# Your assignment:
Search the listing below for the line containing "This screenshot has height=600, width=800.". From there through the line containing "Expand the bottom-right chevron panel", transcribe every line exactly, both ends included.

# Source information:
------------------------------------------------------------

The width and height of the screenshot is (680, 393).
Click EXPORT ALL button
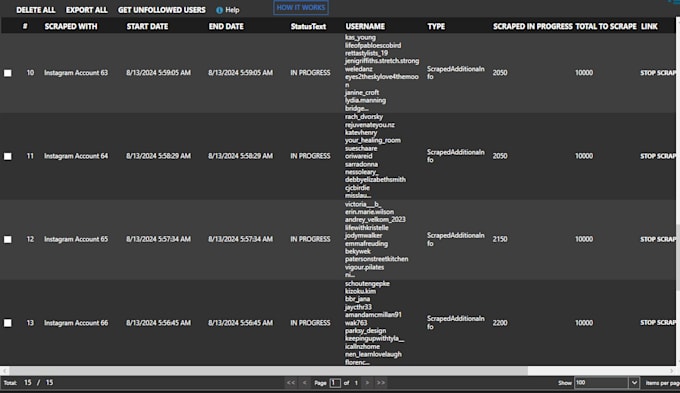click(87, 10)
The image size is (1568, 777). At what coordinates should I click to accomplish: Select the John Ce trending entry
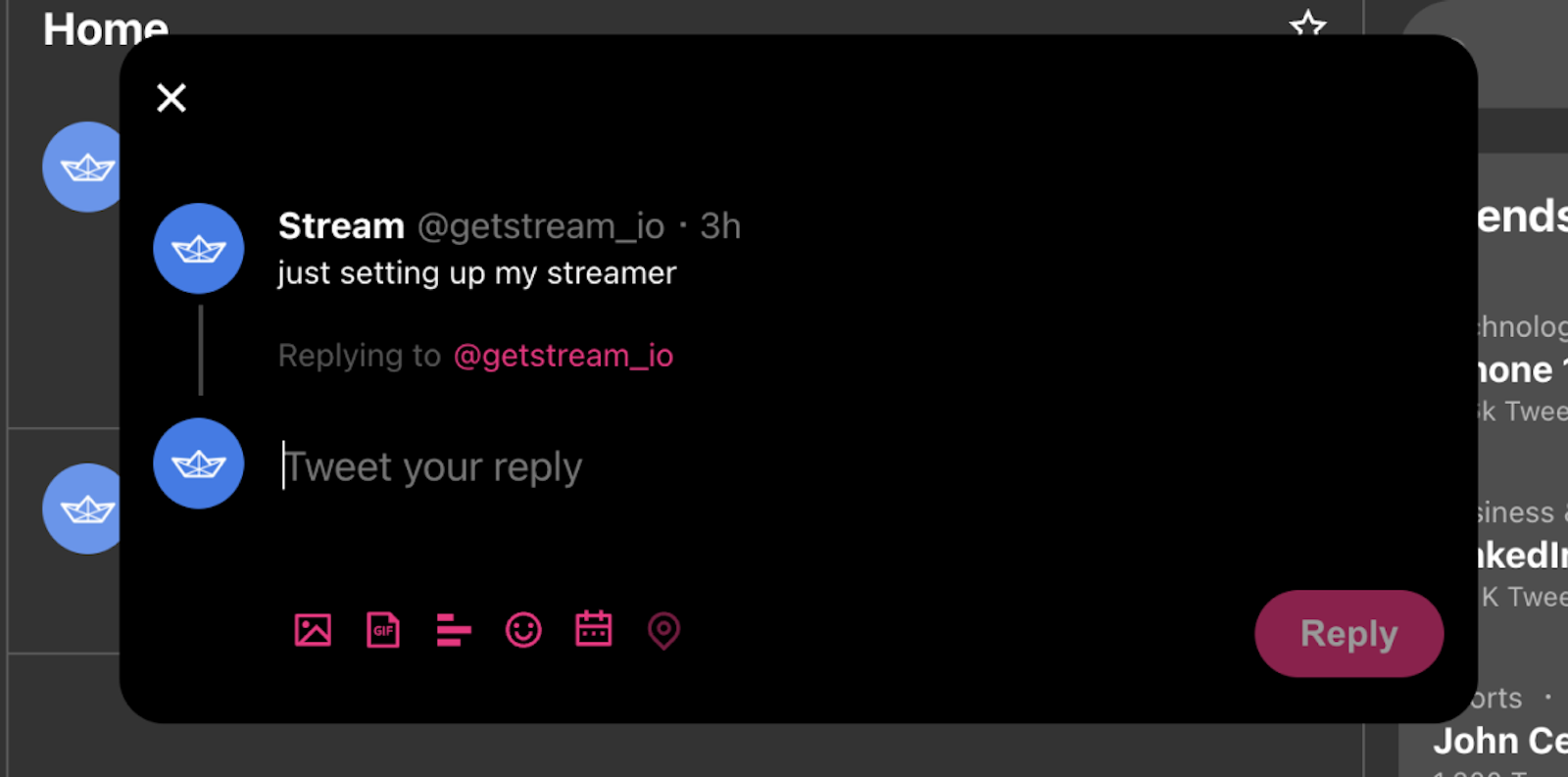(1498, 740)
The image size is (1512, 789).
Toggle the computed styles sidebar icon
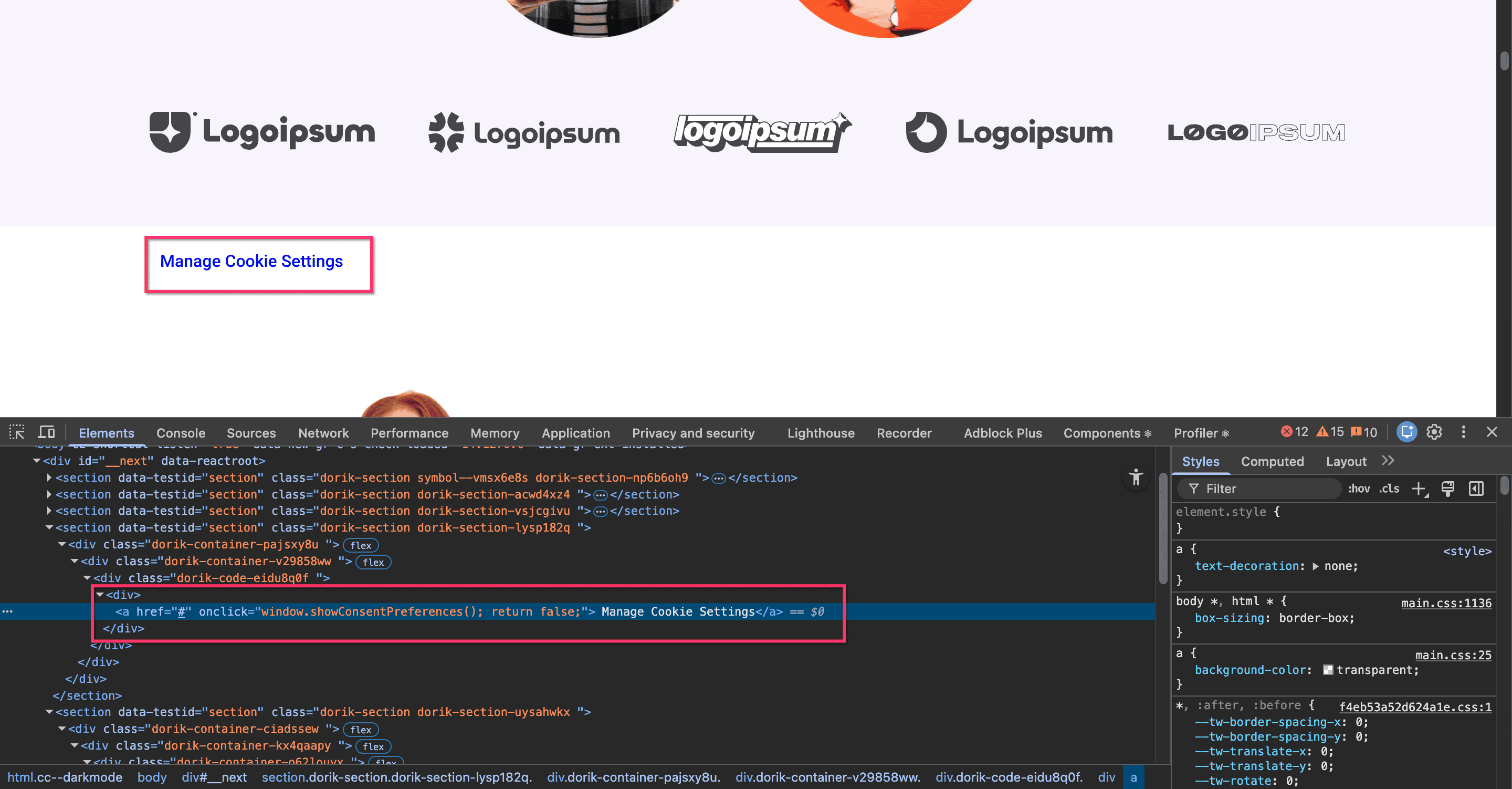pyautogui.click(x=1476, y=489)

------------------------------------------------------------

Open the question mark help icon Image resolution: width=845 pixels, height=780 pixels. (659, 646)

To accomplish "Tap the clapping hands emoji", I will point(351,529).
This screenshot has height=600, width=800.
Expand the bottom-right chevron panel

------------------------------------------------------------

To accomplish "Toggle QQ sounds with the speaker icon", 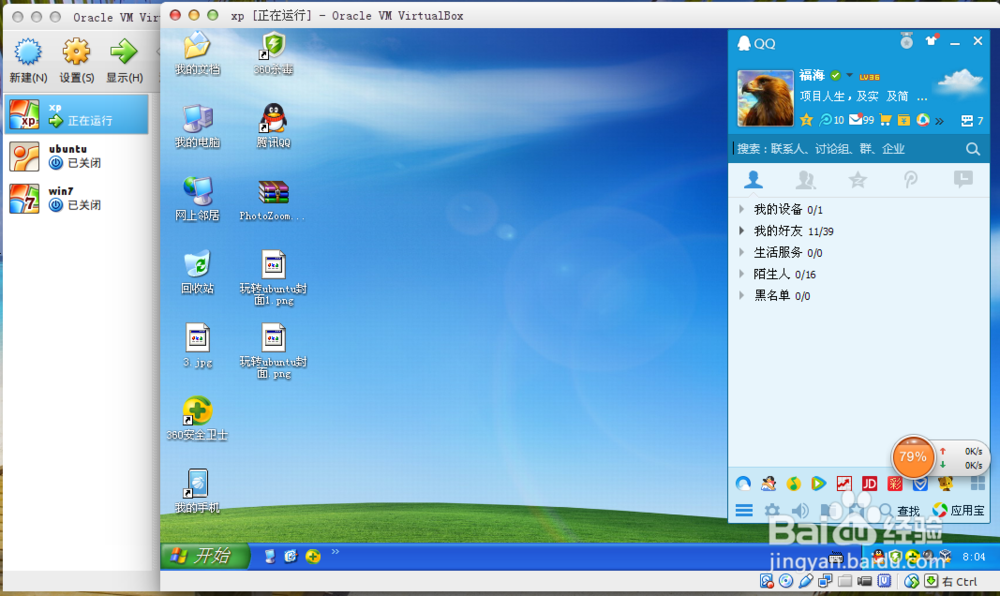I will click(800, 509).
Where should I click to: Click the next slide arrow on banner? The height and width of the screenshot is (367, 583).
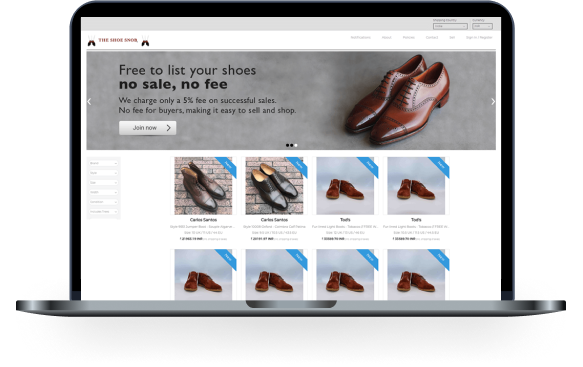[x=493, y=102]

------------------------------------------------------------

# Response area:
This screenshot has height=600, width=800.
Expand the bottom-right chevron panel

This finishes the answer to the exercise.